As someone whose first language was C, I plan to never use C++ for anything more than programming an Arduino precisely because of the multitude of pointer types. A pointer should just be a pointer. Having five hundred different flavors of pointers is confusing as fuck.

[–] Redkey@programming.dev 12 points 6 months ago

That was my first take as well, coming back to C++ in recent years after a long hiatus. But once I really got into it I realized that those pointer types still exist (conceptually) in C, but they're undeclared and mostly unmanaged by the compiler. The little bit of automagic management that does happen is hidden from the programmer.

I feel like most of the complex overhead in modern C++ is actually just explaining in extra detail about what you think is happening. Where a C compiler would make your code work in any way possible, which may or may not be what you intended, a C++ compiler will kick out errors and let you know where you got it wrong. I think it may be a bit like JavaScript vs TypeScript: the issues were always there, we just introduced mechanisms to point them out.

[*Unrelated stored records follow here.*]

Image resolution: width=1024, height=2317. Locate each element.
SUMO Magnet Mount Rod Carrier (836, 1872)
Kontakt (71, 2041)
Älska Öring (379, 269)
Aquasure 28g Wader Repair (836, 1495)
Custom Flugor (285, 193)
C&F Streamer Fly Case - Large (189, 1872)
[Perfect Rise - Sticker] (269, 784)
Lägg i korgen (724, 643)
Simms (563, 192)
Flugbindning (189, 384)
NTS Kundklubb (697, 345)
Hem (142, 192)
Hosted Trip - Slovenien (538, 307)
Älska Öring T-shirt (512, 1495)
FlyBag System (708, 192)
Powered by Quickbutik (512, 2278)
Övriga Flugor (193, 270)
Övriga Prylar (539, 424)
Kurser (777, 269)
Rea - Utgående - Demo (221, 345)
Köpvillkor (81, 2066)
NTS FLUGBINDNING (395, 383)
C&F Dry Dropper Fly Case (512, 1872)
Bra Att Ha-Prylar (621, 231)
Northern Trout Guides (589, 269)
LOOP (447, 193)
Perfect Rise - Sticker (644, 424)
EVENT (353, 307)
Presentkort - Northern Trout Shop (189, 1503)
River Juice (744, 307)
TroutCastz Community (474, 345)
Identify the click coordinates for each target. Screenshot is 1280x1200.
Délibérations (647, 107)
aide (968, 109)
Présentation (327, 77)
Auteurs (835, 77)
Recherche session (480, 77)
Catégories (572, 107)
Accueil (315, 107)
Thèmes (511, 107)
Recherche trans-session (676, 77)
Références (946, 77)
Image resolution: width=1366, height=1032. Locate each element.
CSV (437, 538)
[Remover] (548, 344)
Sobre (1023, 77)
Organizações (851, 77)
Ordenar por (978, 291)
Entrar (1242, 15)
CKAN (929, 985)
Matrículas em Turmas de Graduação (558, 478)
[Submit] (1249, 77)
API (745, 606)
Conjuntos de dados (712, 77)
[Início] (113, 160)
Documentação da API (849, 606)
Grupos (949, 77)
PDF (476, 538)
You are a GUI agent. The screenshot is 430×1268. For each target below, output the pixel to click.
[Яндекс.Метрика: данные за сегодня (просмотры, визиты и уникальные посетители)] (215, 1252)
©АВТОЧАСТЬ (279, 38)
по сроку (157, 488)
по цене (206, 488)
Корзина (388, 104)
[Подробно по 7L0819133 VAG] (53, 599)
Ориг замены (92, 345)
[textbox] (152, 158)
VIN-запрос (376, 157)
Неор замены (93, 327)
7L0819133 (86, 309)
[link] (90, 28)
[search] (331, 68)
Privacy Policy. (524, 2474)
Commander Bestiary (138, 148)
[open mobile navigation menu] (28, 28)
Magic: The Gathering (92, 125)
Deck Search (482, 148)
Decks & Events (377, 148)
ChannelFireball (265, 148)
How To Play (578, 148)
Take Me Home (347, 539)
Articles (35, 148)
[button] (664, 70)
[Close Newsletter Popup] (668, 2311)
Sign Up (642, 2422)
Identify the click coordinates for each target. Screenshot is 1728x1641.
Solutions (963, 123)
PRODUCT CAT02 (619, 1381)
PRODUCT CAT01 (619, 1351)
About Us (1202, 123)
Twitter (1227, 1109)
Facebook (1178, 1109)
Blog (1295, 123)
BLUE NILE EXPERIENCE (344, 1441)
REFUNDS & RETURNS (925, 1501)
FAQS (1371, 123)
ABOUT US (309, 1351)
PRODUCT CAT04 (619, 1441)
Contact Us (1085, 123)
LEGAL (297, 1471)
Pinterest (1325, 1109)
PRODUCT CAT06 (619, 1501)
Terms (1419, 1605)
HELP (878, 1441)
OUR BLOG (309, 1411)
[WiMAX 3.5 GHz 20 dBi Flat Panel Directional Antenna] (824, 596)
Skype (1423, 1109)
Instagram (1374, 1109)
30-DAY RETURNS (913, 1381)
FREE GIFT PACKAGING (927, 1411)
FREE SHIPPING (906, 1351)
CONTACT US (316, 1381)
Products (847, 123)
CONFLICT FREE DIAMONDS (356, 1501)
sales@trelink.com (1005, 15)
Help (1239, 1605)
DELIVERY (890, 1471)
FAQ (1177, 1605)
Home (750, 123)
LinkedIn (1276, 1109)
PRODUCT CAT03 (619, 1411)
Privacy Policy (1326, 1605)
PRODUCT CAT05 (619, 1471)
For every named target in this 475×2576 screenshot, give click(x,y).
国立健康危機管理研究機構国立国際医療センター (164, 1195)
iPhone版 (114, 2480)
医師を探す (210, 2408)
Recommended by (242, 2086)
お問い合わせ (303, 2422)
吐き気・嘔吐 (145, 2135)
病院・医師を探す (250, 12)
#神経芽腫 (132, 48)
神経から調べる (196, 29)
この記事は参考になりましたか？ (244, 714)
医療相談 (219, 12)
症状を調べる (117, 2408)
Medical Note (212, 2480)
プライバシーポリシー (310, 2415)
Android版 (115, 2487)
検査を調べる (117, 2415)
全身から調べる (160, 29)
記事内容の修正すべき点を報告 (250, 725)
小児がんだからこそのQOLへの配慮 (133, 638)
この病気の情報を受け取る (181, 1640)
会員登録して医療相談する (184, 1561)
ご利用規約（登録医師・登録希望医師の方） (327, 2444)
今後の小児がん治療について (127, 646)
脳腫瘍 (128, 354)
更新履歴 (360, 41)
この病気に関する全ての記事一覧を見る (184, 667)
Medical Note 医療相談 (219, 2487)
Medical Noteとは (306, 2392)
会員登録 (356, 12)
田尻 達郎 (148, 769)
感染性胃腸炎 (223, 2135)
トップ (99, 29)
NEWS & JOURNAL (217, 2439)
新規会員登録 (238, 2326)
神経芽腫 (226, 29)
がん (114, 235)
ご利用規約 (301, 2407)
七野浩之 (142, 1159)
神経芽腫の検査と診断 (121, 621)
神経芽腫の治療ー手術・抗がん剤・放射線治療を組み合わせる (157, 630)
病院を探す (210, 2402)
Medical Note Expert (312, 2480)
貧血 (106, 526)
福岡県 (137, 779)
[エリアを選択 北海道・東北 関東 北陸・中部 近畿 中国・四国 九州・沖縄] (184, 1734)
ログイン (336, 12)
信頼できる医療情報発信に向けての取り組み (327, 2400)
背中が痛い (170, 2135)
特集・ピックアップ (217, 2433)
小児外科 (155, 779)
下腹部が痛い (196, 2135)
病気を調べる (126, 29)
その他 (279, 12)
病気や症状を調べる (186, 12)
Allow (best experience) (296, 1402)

You're also mostly free to use those C-style pointers in C++. It's just generally considered bad practice.

[–] Traister101@lemmy.today 4 points 6 months ago* (last edited 6 months ago)

Smart pointers model ownership. Instead of (maybe) a comment telling you if you have to free/delete a returned pointer this information is encoded into the type itself. But that's not all, this special type even handles the whole deleting part once it goes away.

Since they model ownership you should only use them when ownership should be expressed. Namely something that returns a pointer to a newly allocated thing should be a std::unique_ptr because the Callie has ownership of that memory. If they want to share it (multiple ownership of the object) there's a cheap conversion to std::shared_ptr.

How about a function that takes in an object cause it wants to look at it? Well that doesn't have anything to do with ownership so make it a raw pointer, or better yet a reference to avoid nullability.

What about when you've got a member function that wants to return a pointer to some memory the object owns? You guessed it baby raw pointer (or again reference if it'll never be null).